ChinaJoy is the country's largest annual video game exhibition, which also invites people to re-enact their favorite Japanese manga and anime on a game-show-like stage, as you can see in the video above. Competition teams can range from one or two people to 100, and are judged above all on their costumes, but secondly on props, choreography and audience reaction.
AFP reporter D’Arcy Doran described the scene. “The skeleton warriors briefly stumbled backward but kept lumbering toward 23-year-old Zhao Jing as she blasted them with two oversized six-shooters in a battle set to pounding music.”

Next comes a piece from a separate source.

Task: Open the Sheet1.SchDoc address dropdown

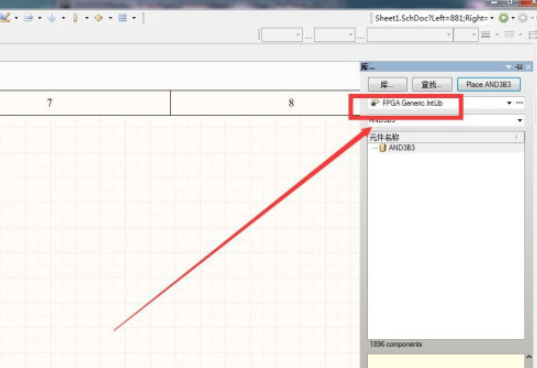Action: 492,18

Zhao's 36-member team rehearsed for 3 – 5 hours daily for months, and she's been competing with similar dedication in Cosplay tournaments from March to August every year for the past seven years. Last year she finally got the chance to represent China at the World Cosplay Summit international championships in Japan. Her team won second place.

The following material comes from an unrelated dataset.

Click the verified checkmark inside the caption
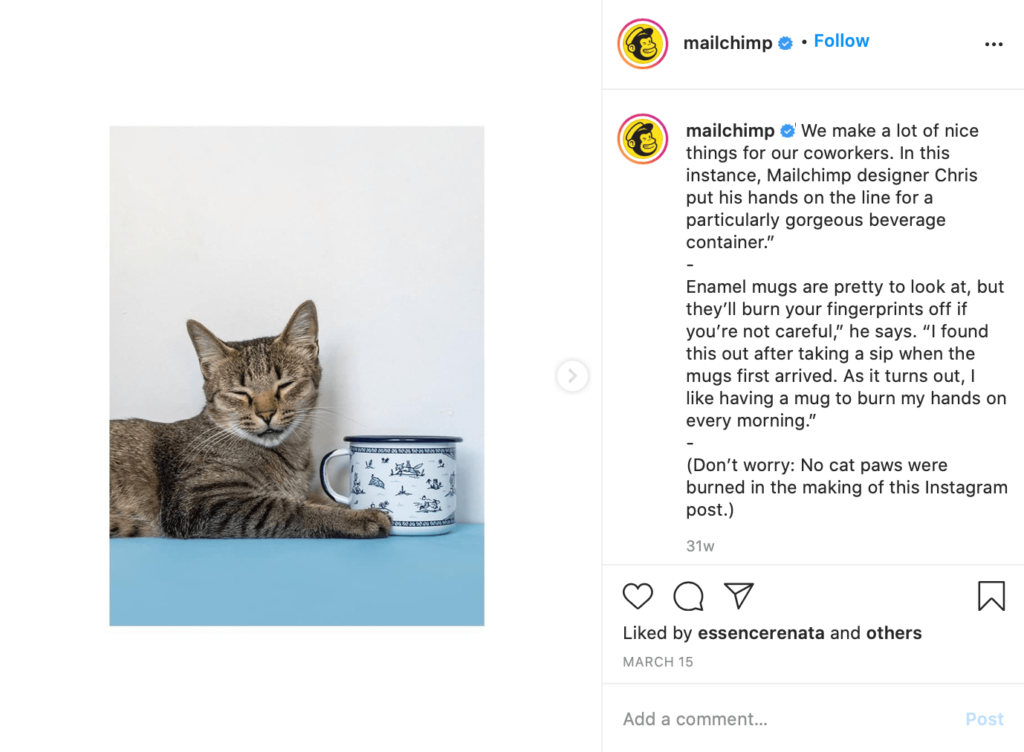Screen dimensions: 1024x752 (x=788, y=130)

At ChinaJoy 2009, female contestants easily outnumbered males, which may partly explain the video above. Zhao’s teammate, Zhang Li explained, "It's about making a dream world come to life." Dressed as a goddess, she shared that she’d been competing for five years, keeping it a secret from her parents…until she needed their permission to go to Japan. They were angry, but then at least she came home with an award. "Now they allow it as long as it doesn't disrupt my life," she said, before stepping on stage to magically repel sword blows with her bare hands.
Cosplay may resonate with young adults in China because the pressure to perform in school means childhoods are often deferred. But when they go to college, every university has an anime club and students have the freedom to invest time and money into it.